#### [STATED GOAL]
Rewrite the data below as a numbered list, skipping blank lines and leaving out the pictures.

Dataset rows:
## START
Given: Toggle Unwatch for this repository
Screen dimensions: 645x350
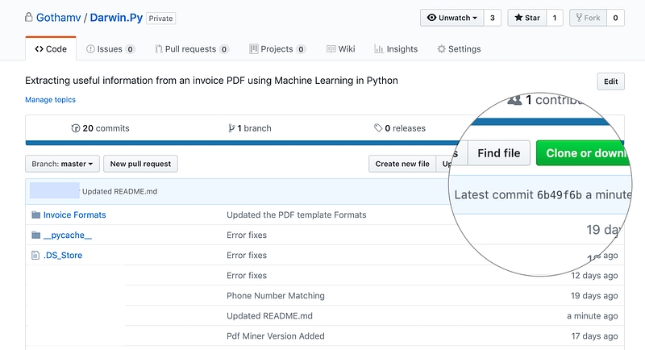Looking at the screenshot, I should pos(452,18).

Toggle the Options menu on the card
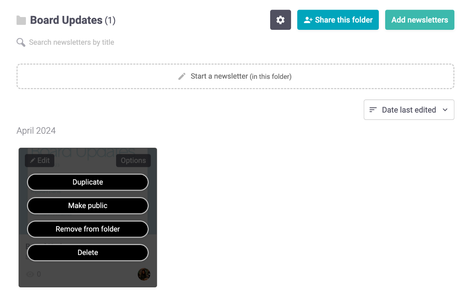(x=133, y=161)
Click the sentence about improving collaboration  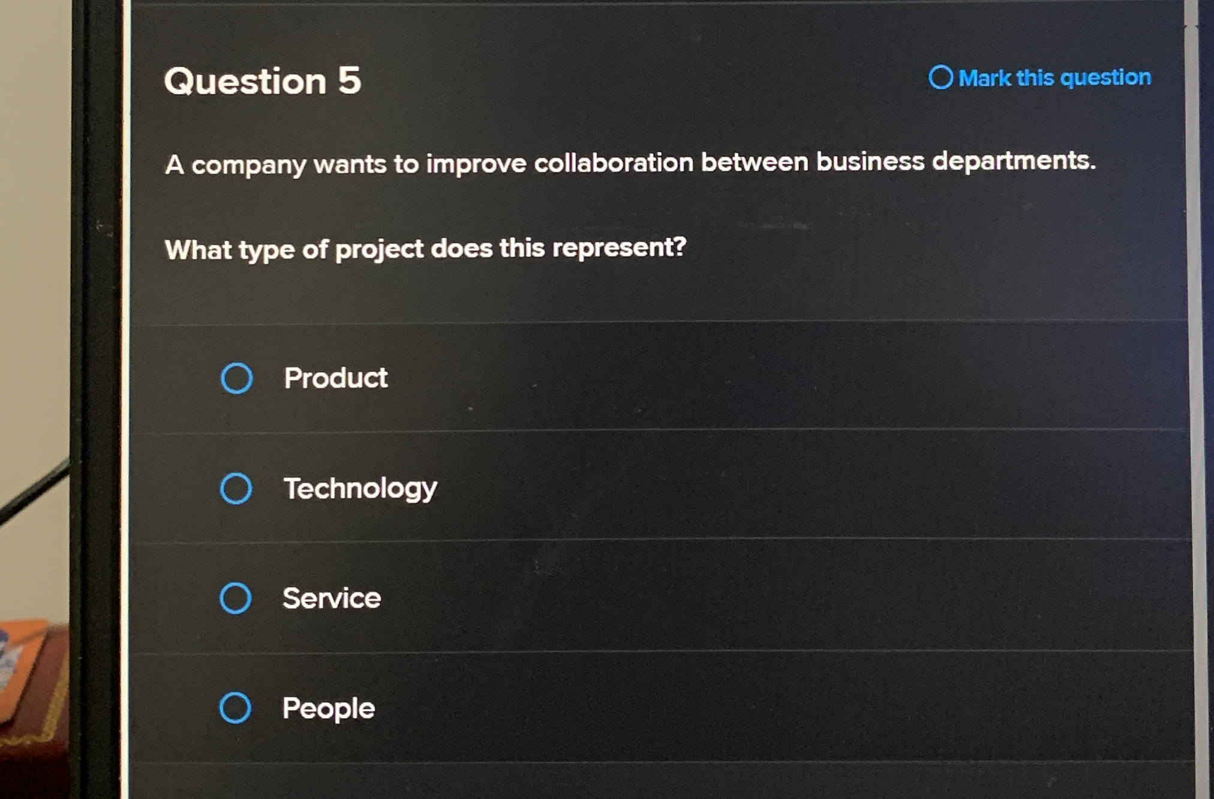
## END
#### [THE OUTPUT]
1. Given: Toggle Unwatch for this repository
2. Screen dimensions: 645x350
3. Looking at the screenshot, I should pos(452,18).
4. Toggle the Options menu on the card
5. (x=133, y=161)
6. Click the sentence about improving collaboration  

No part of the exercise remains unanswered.